Chancery Court Finds for Oracle Founder and CEO in Post-Trial Decision

Rick S. Horvath, Steven A. Engel, and Joni S. Jacobsen are Partners at Dechert LLP. This post is based on a Dechert memorandum by Mr. Horvath, Mr. Engel, Ms. Jacobsen, and Taylor Jaszewski and is part of the Delaware law series; links to other posts in the series are available here. Related research from the Program on Corporate Governance includes Independent Directors and Controlling Shareholders (discussed on the Forum here) by Lucian Bebchuk and Assaf Hamdani.

Key Takeaways

  • Court of Chancery holds that conflicted transactions involving a potential controller may still be considered under the deferential business judgment rule, rather than entire fairness, if the evidence does not establish the potential controller exercised actual control.
  • Procedural safeguards isolating a potential controller from the Board’s decision-making process can preclude a finding of actual control.

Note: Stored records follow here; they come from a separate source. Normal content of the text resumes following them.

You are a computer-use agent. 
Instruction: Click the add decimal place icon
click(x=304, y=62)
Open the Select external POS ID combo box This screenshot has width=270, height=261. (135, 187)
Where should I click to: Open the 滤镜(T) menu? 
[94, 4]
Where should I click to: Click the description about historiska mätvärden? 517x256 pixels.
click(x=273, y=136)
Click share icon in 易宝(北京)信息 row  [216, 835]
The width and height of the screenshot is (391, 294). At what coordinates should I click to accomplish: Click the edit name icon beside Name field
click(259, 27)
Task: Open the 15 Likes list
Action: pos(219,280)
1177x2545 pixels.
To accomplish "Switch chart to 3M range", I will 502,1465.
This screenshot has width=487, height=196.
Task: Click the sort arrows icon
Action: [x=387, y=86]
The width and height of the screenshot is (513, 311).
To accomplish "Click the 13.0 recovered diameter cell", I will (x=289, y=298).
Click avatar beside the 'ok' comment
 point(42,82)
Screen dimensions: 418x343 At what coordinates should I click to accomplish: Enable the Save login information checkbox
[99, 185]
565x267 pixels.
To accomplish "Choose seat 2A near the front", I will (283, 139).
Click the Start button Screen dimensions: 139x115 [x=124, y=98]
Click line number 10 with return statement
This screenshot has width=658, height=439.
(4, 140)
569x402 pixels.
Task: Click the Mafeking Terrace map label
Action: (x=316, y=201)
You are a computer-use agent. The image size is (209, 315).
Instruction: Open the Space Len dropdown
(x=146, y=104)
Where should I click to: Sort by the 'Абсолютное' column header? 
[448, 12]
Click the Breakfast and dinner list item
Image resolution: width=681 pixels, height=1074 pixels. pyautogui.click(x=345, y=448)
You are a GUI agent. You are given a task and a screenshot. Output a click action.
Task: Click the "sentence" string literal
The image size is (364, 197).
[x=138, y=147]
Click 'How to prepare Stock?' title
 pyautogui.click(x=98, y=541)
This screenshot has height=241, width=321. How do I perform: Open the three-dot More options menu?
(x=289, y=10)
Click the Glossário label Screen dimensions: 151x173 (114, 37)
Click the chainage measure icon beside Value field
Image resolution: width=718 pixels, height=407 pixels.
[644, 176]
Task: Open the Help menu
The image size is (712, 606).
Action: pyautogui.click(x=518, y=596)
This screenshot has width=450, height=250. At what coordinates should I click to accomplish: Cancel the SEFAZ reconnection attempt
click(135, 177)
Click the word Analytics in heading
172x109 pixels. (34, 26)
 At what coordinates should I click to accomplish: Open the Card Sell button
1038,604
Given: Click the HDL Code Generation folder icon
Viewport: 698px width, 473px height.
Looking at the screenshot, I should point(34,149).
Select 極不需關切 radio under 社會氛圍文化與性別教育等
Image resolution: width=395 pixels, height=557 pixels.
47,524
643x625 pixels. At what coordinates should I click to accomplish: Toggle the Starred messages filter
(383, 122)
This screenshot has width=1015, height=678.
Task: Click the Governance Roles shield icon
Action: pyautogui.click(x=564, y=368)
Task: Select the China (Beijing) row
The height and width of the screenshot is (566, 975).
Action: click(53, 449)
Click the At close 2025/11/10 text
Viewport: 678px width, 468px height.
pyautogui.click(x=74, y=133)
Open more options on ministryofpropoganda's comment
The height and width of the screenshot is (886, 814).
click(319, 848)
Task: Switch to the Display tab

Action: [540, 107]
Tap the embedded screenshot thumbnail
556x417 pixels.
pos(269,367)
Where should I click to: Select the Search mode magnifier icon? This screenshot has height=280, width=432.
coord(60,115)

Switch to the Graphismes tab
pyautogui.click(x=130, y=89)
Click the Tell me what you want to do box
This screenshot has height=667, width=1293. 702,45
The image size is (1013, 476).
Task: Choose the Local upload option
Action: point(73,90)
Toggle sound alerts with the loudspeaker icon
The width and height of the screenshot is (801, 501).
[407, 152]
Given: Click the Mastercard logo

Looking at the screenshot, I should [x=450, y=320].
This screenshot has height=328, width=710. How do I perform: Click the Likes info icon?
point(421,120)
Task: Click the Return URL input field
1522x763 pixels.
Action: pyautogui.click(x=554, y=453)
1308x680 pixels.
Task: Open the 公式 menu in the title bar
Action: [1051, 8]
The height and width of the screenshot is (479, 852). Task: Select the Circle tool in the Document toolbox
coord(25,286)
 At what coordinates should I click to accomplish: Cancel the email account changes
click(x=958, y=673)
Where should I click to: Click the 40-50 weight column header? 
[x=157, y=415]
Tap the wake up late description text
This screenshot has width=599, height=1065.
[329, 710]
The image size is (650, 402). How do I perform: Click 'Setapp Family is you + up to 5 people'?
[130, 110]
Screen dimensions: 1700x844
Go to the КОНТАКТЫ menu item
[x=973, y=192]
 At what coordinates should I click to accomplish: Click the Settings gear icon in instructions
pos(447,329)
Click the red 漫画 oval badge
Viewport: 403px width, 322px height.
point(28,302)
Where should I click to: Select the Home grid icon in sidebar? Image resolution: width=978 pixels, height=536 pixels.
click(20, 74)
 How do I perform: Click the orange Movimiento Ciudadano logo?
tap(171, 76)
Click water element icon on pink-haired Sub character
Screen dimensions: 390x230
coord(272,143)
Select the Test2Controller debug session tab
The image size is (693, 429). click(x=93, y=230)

The Delaware Court of Chancery issued its Post-Trial Memorandum Opinion in In Re Oracle Corporation Derivative Litigation on May 12, 2023. [1]  Despite having earlier held that Plaintiffs pled sufficient facts to allege that Larry Ellison was a conflicted controller of Oracle in its acquisition of NetSuite, the Court determined that the evidence at trial fell well short of proving control. Namely, the Court held that the evidence (1) did not show Ellison’s actual control over the acquisition, and (2) established that a special committee was empowered to, and actually did, vigorously negotiate the acquisition. As a result, Ellison was not a controller in fact, thereby making the procedural safeguards for a conflicted controller transaction unnecessary. Further, the Court found that Plaintiffs failed to prove a fraud on the board. As such, with the business judgment rule standard restored, the Court ruled for Defendants.


Oracle Corporation (the “Company”) was founded by Ellison in 1977 and has become a commercial juggernaut in the business of selling hardware, software, and cloud computing products. Ellison operated as the Company’s CEO from its founding until 2014, and since stepping down has remained the Company’s Chief Technology Officer and Executive Chairman of the Company’s Board of Directors (the “Board”). Ellison also co-founded NetSuite, a company that sold cloud-based financial software to commercial customers. Over time, Ellison had varied between advocating for the Company acquiring NetSuite and believing such an acquisition would not be prudent.

Discussions that led to the Company acquiring NetSuite did not begin in earnest until early 2016. At that time, the Court found that Ellison had recused himself from the Board’s informal deliberations related to the potential acquisition.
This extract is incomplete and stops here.